Aller au contenu principal

[Edito] Le consommateur n’est pas une quiche !

« C’est une connerie après les “gilets jaunes” et les demandes sur le pouvoir d’achat. Qu’est-ce que l’on vient emmerder les consommateurs ? » Nous sommes le 30 janvier sur RTL, et Michel-Édouard Leclerc agite le chiffon rouge à deux jours du relèvement de 10 % du SRP imposé par la loi Alimentation, censé permettre un ruissellement et une revalorisation des prix agricoles. Une communication savamment orchestrée avec la parution le jour même dans Le Parisien des augmentations de prix des grandes marques au 1er février dans les rayons d’un « grand distributeur » ! Aux auditeurs, le distributeur lâche « la loi Alimentation nous oblige à augmenter 4 000 articles, je ne conteste pas le volet agricole, la revalorisation de la rémunération des agriculteurs. Mais posez-vous la question : pourquoi nous oblige-t-on à augmenter ces produits, qui ne sont pas agricoles mais produits par des multinationales ? » Effectivement, pour un consommateur, peu au fait du sujet des négociations commerciales et découvrant la loi Alimentation, il y a de quoi perdre son latin. « Vous industriels, vous devez gagner de l’argent et la grande distribution doit gagner de l’argent.
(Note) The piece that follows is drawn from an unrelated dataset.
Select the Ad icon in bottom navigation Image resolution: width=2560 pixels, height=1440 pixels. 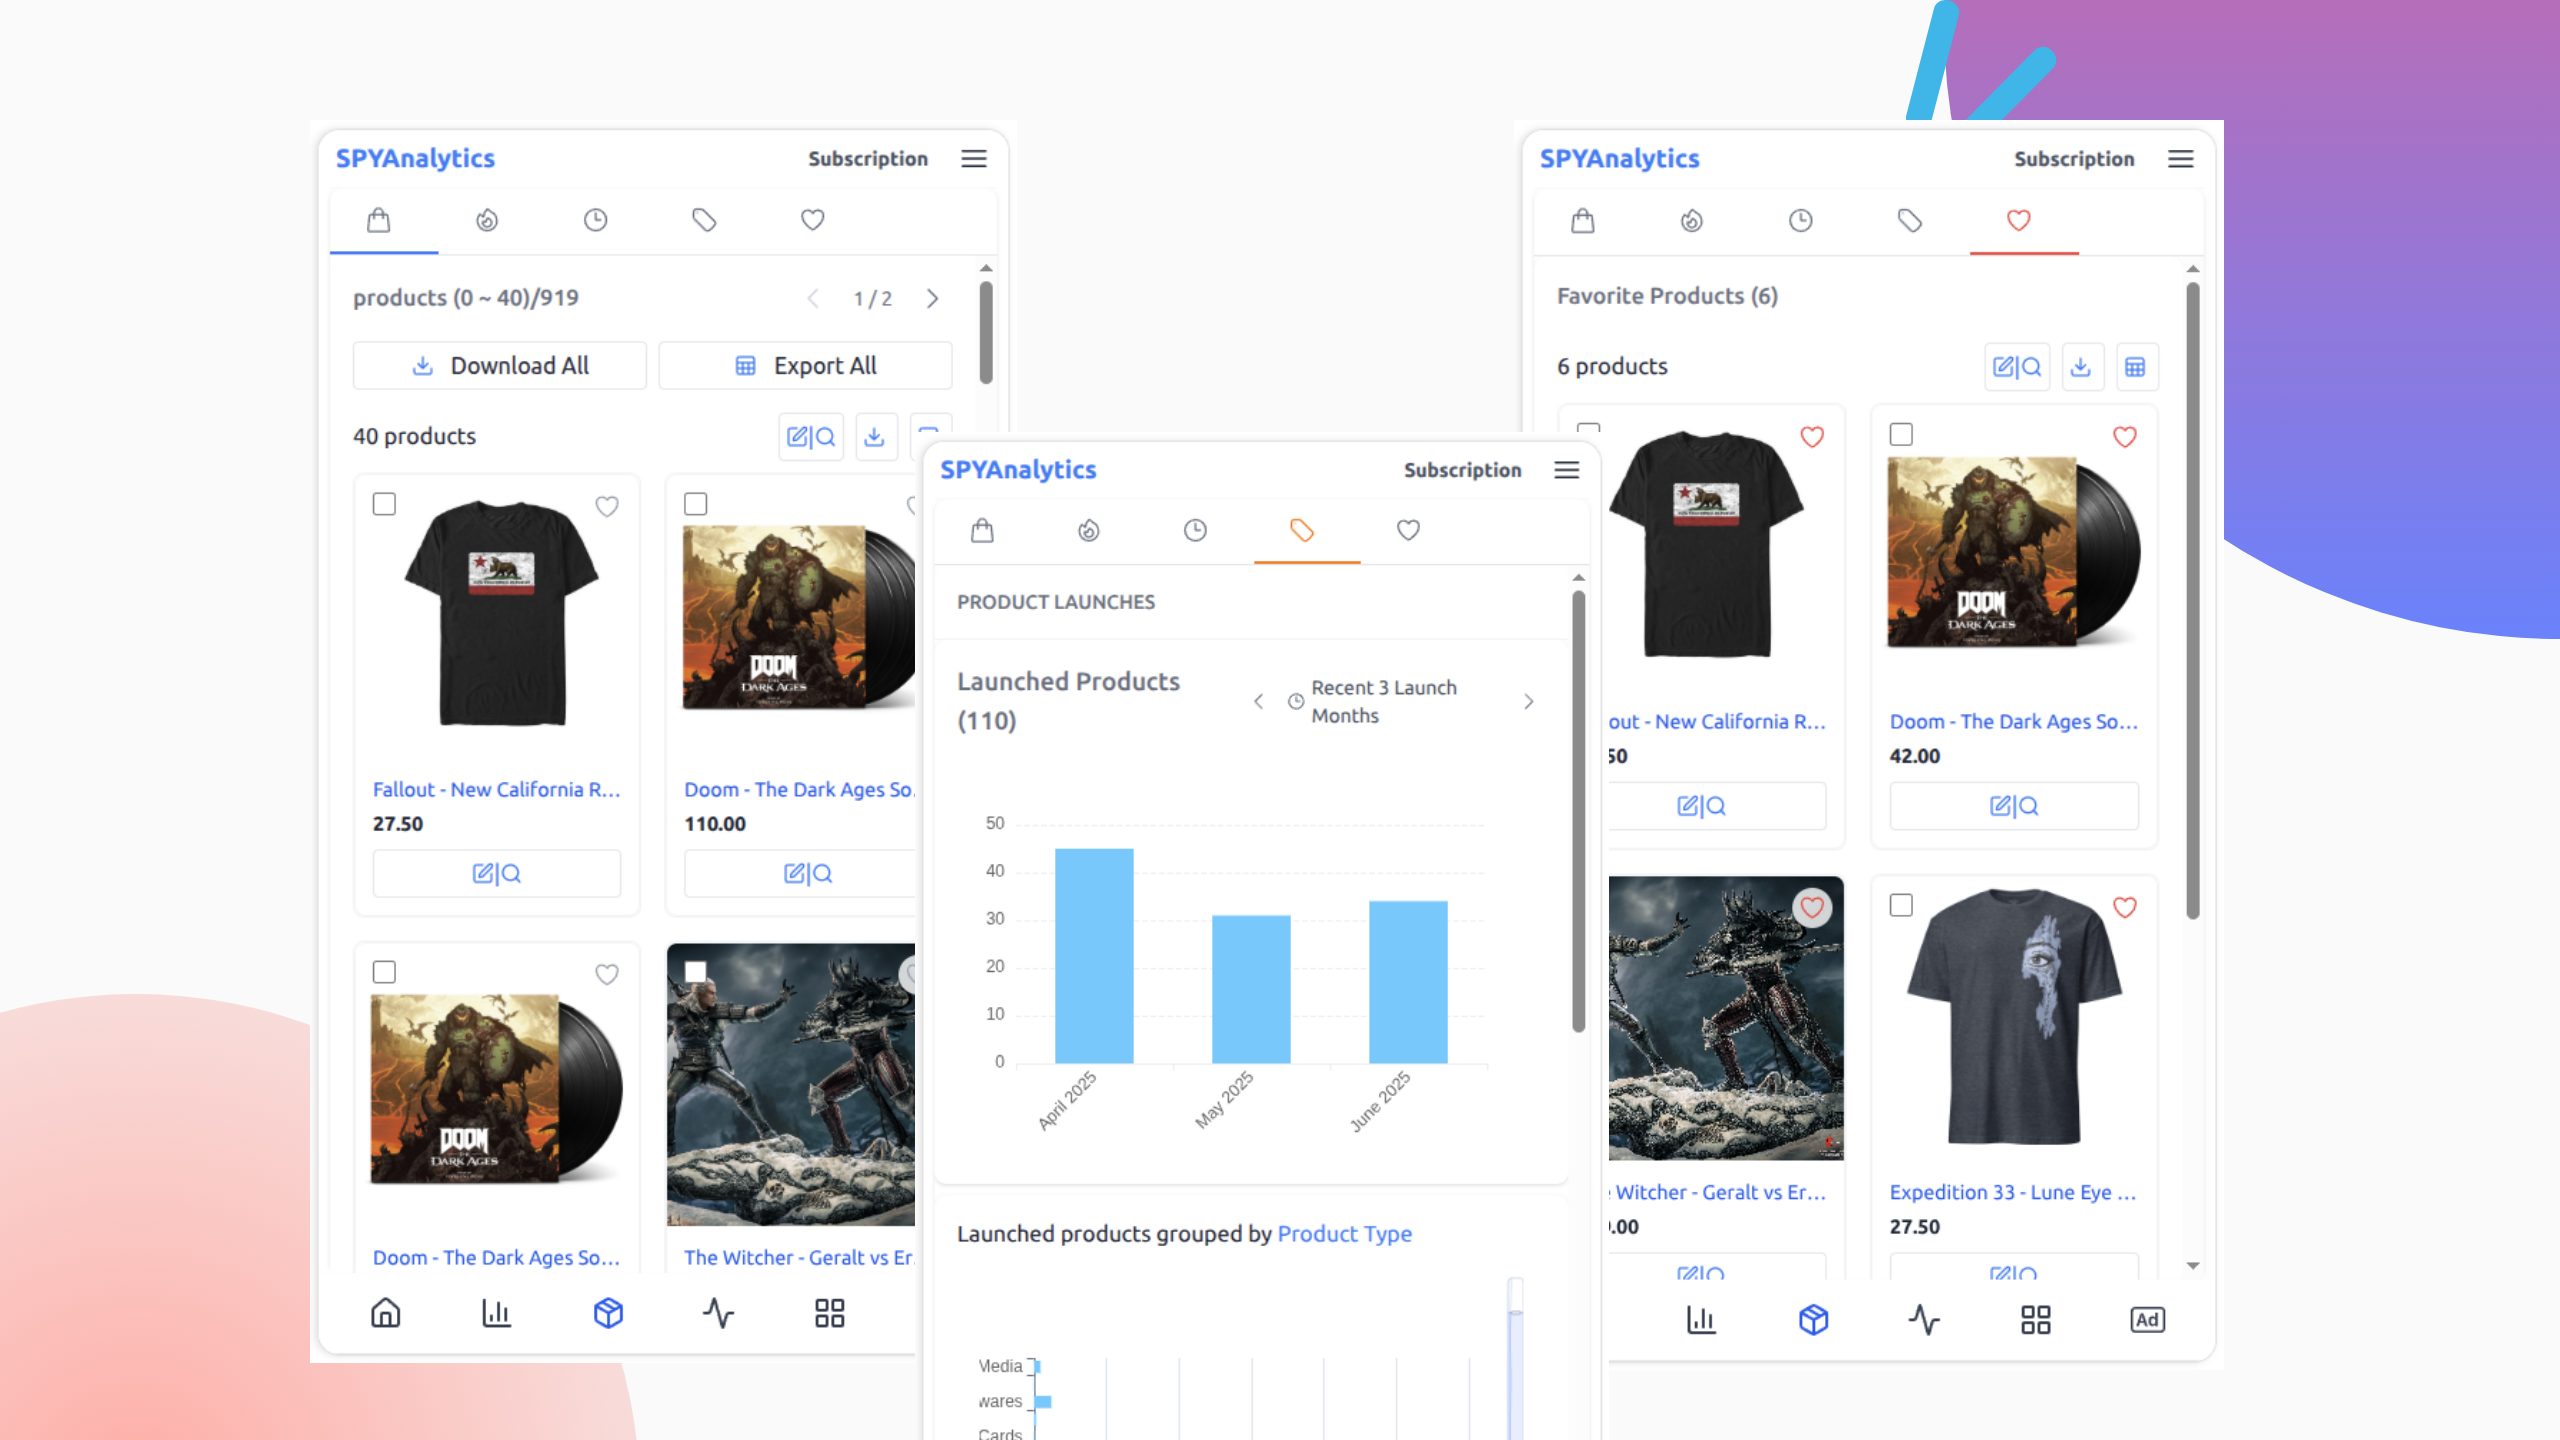pos(2146,1319)
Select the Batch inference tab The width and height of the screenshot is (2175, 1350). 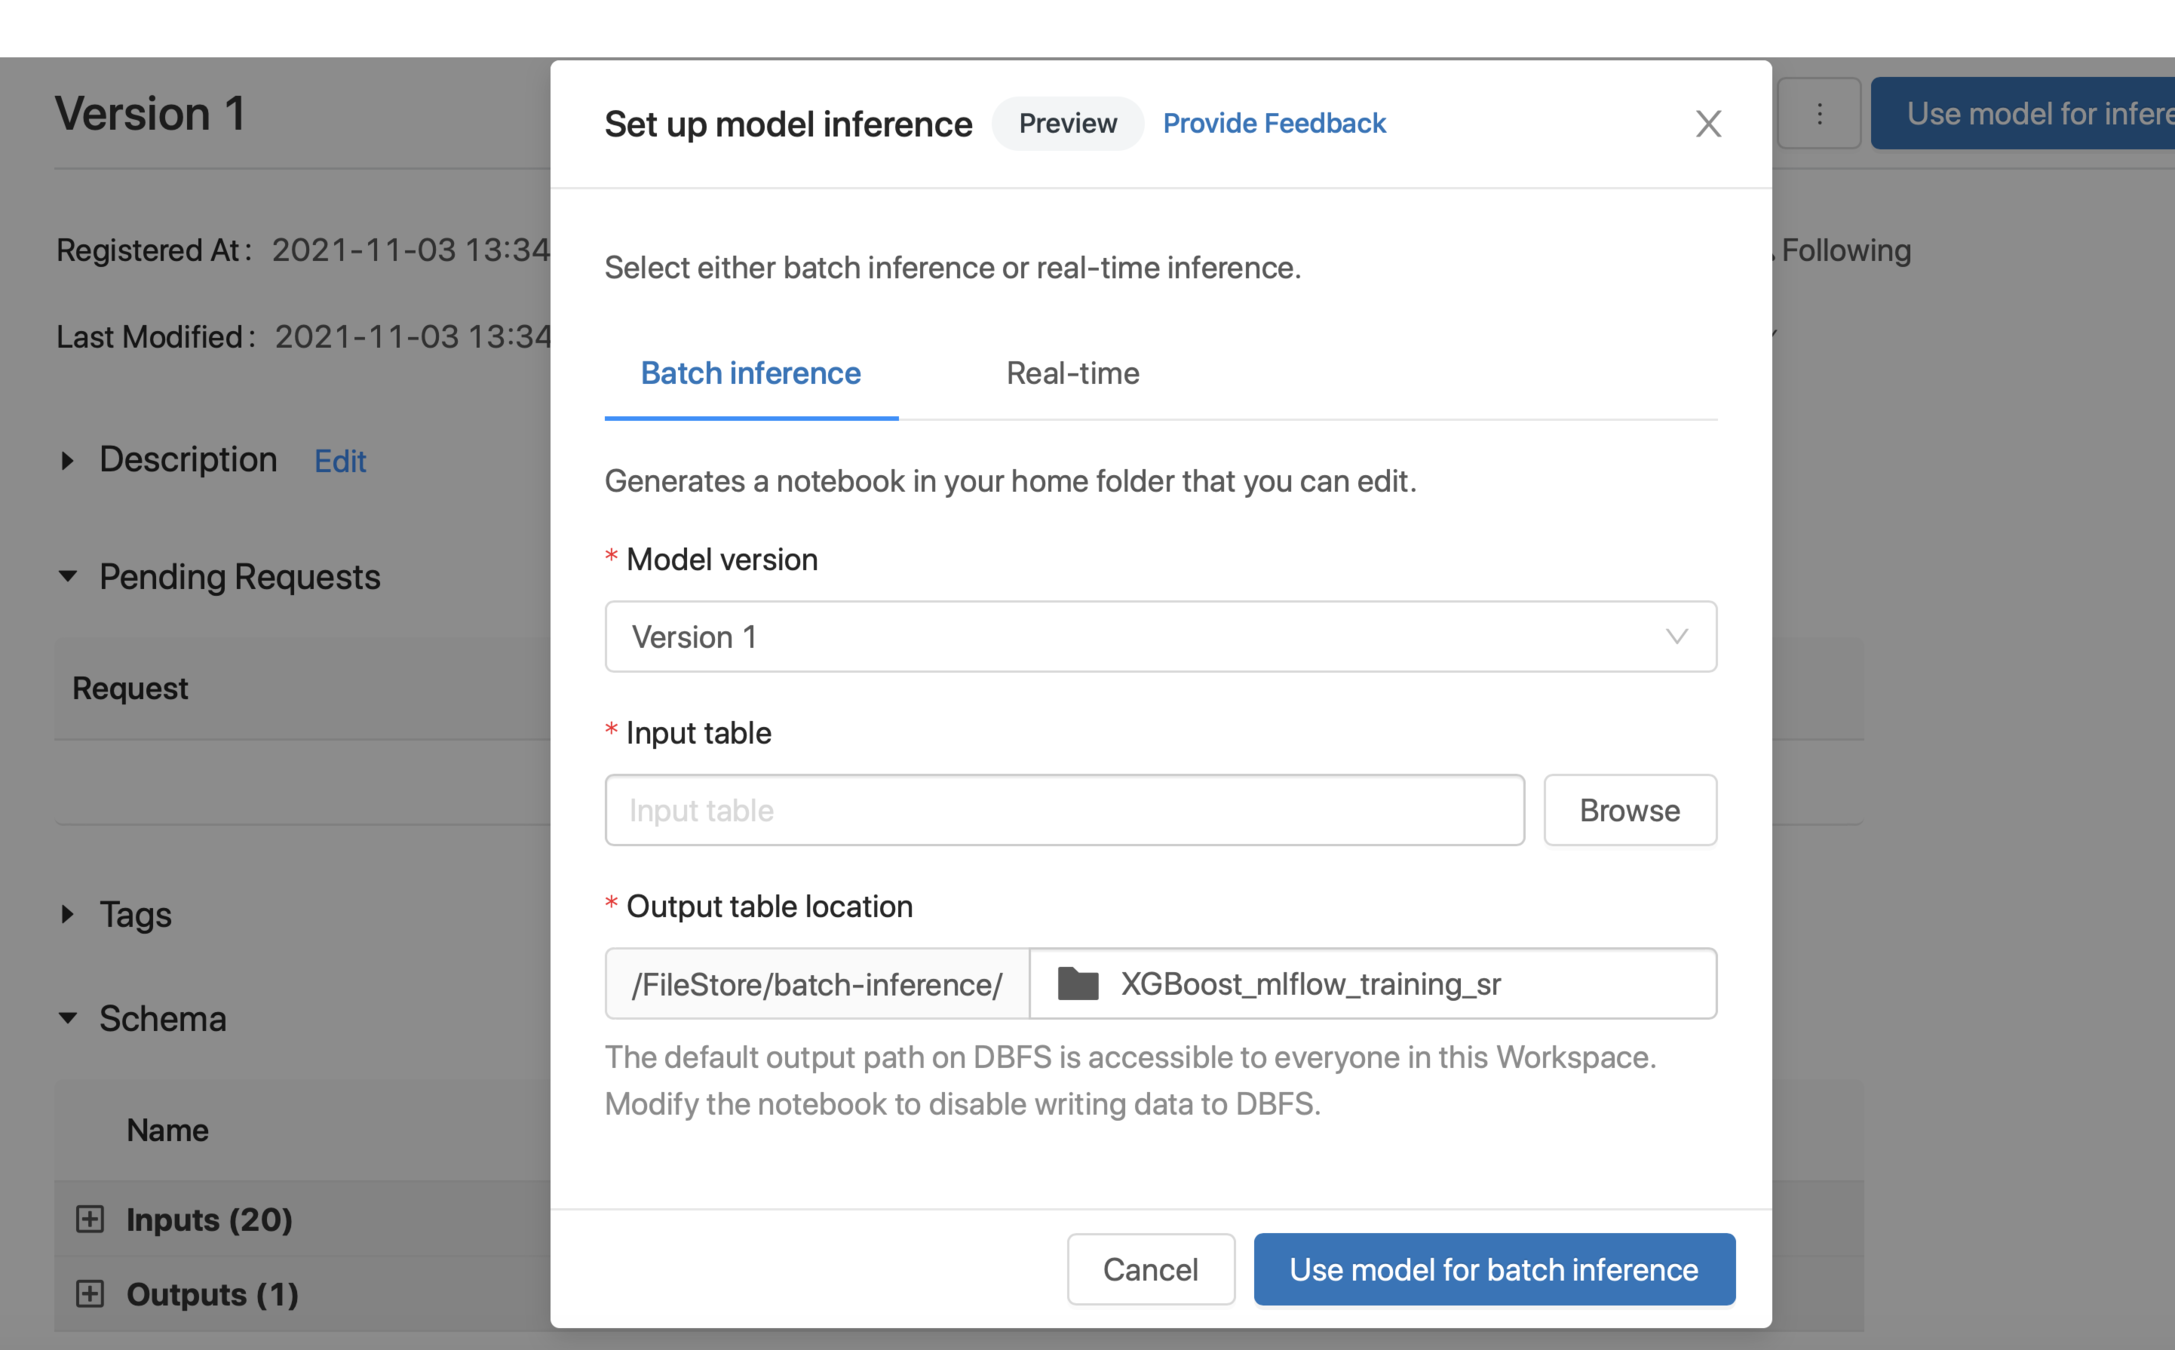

C’est de la communication de crise contre la communication de crise, nous verrons bien si les gens on les abêtit ou s’ils sont intelligents », a lancé Didier Guillaume, le 30 janvier lors des vœux de l’Ania, assurant que le gouvernement irait jusqu’au bout de l’application de la loi. « Le consommateur, il faut pas le prendre pour une quiche ! a-t-il ajouté, tout produit, toute action mérite salaire, acheter des œufs bios moins cher que des œufs conventionnels ou une côte de porc pour deux gratuites, c’est plus possible ! » Le ministre pourra compter sur le soutien de Système U qui a décidé de faire de la pédagogie pour expliquer la loi (lire notre interview de Dominique Schelcher, page 4). Michel-Édouard Leclerc a beau affirmer qu’il est légaliste, il fera tout, lui, pour savonner la planche de l’expérimentation durant deux ans.